> **EXERCISE TASKS**
**1)** Extract the part of the green tea article from "The first story" to "green tea drinkers.", copying it word for word.
**2)** Write a continuation of the article on green tea and health that picks up after its last sentence.
--- TEXT SEGMENT Enclosed Below ---
Drink to Your Health with Green Tea


If you were to ask people around the world to name activities commonly associated with the English, chances are drinking tea would figure quite highly on the list. And if recent research is anything to go by it might be one activity worth imitating.

Now it is worth pointing out that the tea the English have commonly preferred is black, more often than not taken with milk, and in many instances a spoon or three of sugar. Making sure that the variety of tea you use is strong, serve it in a mug, make the sugar virtually a must and you have yourself the beverage known affectionately as "Builders Tea". A favorite on construction sites the length and breadth of England. And probably much of Scotland, Wales and Ireland too. But tea, as previous data has already confirmed, can be more than just a source of refreshment.

Whilst, in these particular instances it is green tea that is the variety in question, two more stories have emerged of the possible health benefits of a plant which bears the scientific name Camellia Sinensis.

The first story concerns the benefits that green tea might bring to your dental health and in it The Open Press cites a report published in the Journal of Periodontology which details a study carried out on 940 men aged between 49 and 59.

This study found that those men who regularly drank green tea enjoyed a lower incidence of three factors by which periodontal disease is usually measured. Namely gum tissue bleeding, depth of the periodontal pocket and detachment of gum tissue. It is believed that Catechin is the specific antioxidant found in tea that is principally responsible for the better level of periodontal health enjoyed by regular green tea drinkers.

Whilst not mentioned in this particular study, it has also been suggested that bad breath and plaque may be other aspects of dental health that can be alleviated by the consumption of green tea. The Open Press story adds that the study's findings are likely to find support from Dr Farnoosh, a man considered as being near the very top of the dental profession in the USA by organizations such as the Consumer Research Council and the American Academy of Periodontology, and who has spoken before of the dental benefits that can arise from drinking green tea on a regular basis.
--- End of Enclosed TEXT SEGMENT ---
--- EXCERPTED DATA Enclosed Below ---
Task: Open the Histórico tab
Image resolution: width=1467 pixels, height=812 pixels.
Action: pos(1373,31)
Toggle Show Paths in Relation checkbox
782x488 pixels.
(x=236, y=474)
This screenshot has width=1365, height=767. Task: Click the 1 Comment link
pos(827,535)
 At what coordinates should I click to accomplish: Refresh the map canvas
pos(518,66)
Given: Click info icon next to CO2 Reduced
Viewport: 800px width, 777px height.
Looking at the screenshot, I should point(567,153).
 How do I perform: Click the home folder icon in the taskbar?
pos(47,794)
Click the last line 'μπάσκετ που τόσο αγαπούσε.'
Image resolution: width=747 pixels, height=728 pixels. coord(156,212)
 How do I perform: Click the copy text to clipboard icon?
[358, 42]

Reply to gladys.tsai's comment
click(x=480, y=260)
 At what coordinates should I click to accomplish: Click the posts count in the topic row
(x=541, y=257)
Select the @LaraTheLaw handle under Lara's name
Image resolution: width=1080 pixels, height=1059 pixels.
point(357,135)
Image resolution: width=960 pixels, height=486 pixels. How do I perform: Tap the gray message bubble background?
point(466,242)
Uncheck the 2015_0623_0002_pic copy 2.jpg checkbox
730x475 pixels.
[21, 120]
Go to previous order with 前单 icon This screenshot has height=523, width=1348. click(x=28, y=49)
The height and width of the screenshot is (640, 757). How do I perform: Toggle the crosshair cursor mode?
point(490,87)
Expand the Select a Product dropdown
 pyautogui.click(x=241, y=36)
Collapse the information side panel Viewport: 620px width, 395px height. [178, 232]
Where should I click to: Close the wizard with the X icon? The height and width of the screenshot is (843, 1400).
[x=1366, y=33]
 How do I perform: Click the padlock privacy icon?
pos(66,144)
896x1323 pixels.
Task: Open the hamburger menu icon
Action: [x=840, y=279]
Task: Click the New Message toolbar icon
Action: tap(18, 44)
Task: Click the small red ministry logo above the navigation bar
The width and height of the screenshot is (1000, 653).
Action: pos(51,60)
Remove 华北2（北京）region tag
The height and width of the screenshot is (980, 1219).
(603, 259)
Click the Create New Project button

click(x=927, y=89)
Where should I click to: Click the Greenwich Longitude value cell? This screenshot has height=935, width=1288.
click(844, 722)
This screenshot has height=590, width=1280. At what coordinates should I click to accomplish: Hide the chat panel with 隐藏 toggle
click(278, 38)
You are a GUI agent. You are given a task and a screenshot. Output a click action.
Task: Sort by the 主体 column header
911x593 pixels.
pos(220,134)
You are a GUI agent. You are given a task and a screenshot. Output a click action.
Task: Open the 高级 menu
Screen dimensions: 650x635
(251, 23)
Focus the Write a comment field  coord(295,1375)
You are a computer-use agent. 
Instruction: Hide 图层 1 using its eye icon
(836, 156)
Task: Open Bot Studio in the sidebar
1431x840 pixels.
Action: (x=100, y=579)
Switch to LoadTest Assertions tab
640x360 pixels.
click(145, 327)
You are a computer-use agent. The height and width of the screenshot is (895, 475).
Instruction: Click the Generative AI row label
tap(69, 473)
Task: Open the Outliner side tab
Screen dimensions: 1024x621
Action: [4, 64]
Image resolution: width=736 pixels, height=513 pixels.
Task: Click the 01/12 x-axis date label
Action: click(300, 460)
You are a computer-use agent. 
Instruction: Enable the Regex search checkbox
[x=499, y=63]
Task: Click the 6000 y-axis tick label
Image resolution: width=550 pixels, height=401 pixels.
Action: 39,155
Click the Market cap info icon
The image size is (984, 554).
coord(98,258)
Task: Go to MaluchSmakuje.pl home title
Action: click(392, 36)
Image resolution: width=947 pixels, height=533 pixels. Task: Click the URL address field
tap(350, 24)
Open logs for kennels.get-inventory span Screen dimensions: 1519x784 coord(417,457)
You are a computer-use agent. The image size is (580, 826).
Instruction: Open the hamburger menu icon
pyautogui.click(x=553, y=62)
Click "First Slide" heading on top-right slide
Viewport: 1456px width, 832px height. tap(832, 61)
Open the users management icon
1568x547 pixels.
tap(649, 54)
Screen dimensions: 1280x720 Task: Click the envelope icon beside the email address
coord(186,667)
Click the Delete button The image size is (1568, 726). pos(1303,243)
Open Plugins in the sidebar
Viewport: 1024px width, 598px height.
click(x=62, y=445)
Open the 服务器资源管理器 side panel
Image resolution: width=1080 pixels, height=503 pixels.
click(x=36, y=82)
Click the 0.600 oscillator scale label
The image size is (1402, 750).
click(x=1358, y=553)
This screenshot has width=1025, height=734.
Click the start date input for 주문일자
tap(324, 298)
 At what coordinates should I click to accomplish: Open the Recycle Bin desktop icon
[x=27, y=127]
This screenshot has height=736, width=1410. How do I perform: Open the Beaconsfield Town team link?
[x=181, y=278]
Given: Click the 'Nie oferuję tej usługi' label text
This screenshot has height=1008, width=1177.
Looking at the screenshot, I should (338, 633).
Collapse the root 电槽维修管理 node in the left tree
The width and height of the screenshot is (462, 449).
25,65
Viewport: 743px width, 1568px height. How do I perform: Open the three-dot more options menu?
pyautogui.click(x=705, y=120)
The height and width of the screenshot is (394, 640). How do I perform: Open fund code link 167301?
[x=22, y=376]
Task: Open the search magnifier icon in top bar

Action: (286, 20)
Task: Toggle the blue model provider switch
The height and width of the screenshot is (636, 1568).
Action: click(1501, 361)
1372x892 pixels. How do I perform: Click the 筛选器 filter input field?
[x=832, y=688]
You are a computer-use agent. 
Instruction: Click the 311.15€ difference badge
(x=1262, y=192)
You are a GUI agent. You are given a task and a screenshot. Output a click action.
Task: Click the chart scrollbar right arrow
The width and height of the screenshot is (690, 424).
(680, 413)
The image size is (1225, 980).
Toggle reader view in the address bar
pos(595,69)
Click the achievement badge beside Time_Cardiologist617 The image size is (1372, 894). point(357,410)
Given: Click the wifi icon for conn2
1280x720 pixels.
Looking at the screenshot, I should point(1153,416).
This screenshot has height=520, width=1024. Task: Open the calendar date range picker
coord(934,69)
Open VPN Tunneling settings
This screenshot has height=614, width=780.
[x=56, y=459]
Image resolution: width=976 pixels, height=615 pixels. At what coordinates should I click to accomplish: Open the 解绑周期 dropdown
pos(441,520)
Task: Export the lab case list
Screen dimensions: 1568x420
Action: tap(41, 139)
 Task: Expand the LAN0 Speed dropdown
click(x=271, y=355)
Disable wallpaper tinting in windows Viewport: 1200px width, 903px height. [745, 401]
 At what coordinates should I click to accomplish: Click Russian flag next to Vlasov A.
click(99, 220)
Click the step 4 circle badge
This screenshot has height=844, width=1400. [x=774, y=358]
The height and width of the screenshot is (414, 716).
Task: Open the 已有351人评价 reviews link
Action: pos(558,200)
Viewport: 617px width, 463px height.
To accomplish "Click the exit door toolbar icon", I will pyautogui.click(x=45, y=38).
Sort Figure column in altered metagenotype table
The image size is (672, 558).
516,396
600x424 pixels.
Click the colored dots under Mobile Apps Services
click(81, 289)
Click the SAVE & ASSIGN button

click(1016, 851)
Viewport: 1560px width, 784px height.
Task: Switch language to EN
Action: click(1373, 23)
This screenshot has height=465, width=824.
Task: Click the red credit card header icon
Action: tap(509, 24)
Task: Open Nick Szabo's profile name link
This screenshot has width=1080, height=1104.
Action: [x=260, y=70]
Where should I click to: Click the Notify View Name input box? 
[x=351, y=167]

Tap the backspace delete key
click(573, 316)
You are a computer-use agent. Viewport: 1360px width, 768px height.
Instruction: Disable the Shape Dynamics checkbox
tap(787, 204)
--- End of Enclosed EXCERPTED DATA ---
> **TASK-BY-TASK OUTPUTS**
**1)**
The first story concerns the benefits that green tea might bring to your dental health and in it The Open Press cites a report published in the Journal of Periodontology which details a study carried out on 940 men aged between 49 and 59.

This study found that those men who regularly drank green tea enjoyed a lower incidence of three factors by which periodontal disease is usually measured. Namely gum tissue bleeding, depth of the periodontal pocket and detachment of gum tissue. It is believed that Catechin is the specific antioxidant found in tea that is principally responsible for the better level of periodontal health enjoyed by regular green tea drinkers.

**2)**
According to the Daily Mail a second study carried out by the Feist-Weiller Cancer Centre in Louisiana, and reported in the Cancer Prevention Research journal, has spoken of the potential green tea consumption has to slow the advance of prostate cancer in men. In this instance 26 men, varying in age from 41 to 72 and facing imminent surgery for their condition, were given a daily dose of the supplement Polyphenon E over a period of approximately a month.

Polyphenon E contains the active compounds found in green tea and the daily dose administered to the men in the study equated to them drinking roughly 12 brewed cups of green tea concentrate. In some of the men the prostate specific antigen score, a protein marker used in monitoring the progression of prostate cancer, and the scores of two other biomarkers used for the same purpose, were reduced by more than 30%. What is more any side effects from what might be considered an unusually high intake of tea were minimal.

These latest studies, and those before them, may not necessarily be conclusive but they do provide hope that there are certain foods and drinks we currently consume for mainly enjoyable purposes that can also quite easily provide relatively inexpensive benefits to our health.